Logo após o final decorado
A plateia que vai indo
Leva sempre “o” pouco de mim
Para dissipar na memória a
contento.
E passado alguns dias
Quem outrora sorriu, torceu
e chorou
Já nem consegue lembrar-se
do fim
Por que afinal aquela era uma
falsa história
Por que afinal teatro é
assim efêmero.
Há quem condene
Quem julgue que isso é ruim
Sina, dom e maldição!
Prefiro assim
Que se fechem as cortinas
Sem ter que sentir compaixão
Pois nada sabem de mim.
II ATO
...Uma taça... Um tango...
Essa dor
Sempre essa dor...
Deixa-me sonhar um pouco
E volta
Leva de volta
Esse sonho de mim.
Essa cor
Sempre essa cor...
Mancha os meus puros lençóis de sonhos
E tinge de negro, as pálidas colunas do meu castelo
marfim.
Essa voz
Outra vez essa voz...
Gritando a morte em meu espírito
Sentenciando o fim.
Esse mundo
Sempre esse mundo
Raiz de capim!
Olhares e afagos
Espelhos e abraços
Mentindo para mim!
Mais uma moeda.
Mais uma carta.
Mais um dia.
Mais um jogo.
Mais uma queda.
Mais um olhar.
Alguma poesia.
Mais uma vez o mar
Para vir afogar
As doces mentiras que criei...
E nesse vão de novidades
Nada é tão novo assim
Que eu já não tenha vivido
Nada é tão puro que já não tenha se corrompido
Nada é tão gritante que já não tenha se calado
Nada é tão verdadeiro que já não tenha mentido
Nada tão é santo que já não tenha pecado
E, principalmente,
Nada é assim tão vivo
Que em parte eu não já tenha matado...
O que vão me dar para beber?...
Um cálice que eu já não tenha provado?
Um caminho que eu já não tenha escolhido?

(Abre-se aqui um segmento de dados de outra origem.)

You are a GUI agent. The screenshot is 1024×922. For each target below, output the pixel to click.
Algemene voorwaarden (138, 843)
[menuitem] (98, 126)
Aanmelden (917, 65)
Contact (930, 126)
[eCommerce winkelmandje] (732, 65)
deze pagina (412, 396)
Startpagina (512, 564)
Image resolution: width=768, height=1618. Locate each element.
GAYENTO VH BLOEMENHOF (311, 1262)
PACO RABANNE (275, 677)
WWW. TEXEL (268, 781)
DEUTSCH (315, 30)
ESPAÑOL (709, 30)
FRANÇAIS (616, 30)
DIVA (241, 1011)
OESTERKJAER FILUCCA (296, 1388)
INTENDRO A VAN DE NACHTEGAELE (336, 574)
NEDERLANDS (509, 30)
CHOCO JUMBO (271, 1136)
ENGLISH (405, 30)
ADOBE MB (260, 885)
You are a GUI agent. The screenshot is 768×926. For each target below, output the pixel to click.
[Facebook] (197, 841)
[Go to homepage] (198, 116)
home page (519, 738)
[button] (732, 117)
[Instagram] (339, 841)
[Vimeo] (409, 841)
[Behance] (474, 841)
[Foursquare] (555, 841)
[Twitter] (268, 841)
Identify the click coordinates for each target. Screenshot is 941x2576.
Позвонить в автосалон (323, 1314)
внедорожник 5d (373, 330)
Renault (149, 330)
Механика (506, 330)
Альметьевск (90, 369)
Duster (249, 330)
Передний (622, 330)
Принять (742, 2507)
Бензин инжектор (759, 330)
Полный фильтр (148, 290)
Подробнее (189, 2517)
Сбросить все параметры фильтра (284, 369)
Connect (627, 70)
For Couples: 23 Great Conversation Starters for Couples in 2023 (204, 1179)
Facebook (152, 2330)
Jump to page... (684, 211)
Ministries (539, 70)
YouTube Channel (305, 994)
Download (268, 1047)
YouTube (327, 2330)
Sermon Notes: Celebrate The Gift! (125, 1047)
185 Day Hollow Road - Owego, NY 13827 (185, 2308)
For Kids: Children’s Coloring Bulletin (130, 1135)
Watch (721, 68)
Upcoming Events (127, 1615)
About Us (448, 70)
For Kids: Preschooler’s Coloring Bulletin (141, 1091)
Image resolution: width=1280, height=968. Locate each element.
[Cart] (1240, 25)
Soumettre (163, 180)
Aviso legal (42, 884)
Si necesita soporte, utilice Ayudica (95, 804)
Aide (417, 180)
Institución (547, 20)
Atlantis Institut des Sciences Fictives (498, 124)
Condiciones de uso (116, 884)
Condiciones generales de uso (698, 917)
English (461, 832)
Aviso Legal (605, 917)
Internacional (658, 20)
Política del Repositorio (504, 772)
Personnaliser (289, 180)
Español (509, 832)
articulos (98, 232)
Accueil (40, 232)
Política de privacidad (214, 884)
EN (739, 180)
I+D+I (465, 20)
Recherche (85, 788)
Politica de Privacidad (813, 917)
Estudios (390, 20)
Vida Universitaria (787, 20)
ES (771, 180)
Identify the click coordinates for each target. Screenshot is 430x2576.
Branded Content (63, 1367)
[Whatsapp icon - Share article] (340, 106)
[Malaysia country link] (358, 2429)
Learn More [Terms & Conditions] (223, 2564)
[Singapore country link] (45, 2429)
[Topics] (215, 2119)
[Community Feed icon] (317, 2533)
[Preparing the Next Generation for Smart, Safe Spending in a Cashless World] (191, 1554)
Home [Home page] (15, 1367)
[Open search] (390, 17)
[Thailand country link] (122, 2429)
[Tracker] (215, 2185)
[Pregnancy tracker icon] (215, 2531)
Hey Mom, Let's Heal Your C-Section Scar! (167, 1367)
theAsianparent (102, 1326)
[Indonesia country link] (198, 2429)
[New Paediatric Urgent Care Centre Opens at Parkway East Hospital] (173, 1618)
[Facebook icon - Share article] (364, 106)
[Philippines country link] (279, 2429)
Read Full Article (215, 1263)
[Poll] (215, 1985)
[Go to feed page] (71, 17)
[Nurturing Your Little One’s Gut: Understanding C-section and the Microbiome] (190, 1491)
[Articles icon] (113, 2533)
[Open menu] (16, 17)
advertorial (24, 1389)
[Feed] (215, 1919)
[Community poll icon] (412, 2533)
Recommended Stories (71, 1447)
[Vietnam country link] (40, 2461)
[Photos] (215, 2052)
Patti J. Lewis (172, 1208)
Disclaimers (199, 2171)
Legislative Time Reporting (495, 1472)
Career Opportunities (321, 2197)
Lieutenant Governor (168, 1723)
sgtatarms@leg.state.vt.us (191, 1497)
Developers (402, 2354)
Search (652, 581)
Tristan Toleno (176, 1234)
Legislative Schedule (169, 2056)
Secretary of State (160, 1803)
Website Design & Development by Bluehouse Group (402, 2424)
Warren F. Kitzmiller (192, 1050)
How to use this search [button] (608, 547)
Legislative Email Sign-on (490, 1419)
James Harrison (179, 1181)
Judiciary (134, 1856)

Uma lágrima que eu já não tenha derramado?
Um poema que eu já não tenha sofrido?
Um sonho que eu já não tenha sonhado?
Um único castelo meu que não tenha ruído?
Qualquer promessa que eu não tenha ainda escutado?
Um dos jogos em que eu não tenha perdido?
Será mais uma vez o meu voou roubado?
O meu amor proibido?
Meu vigor enjaulado?
Meu olhar esquecido?
Meu grito abafado?
Será o meu “recomeçar” reprimido?
Então sentem e bebam comigo!...
O meu sangue derramado...
O meu brilho escondido...
O meu querer crucificado...
Digam o que será de mim?
Qual o veneno vão me dar para beber?
Qual o olhar será lançado em minha direção?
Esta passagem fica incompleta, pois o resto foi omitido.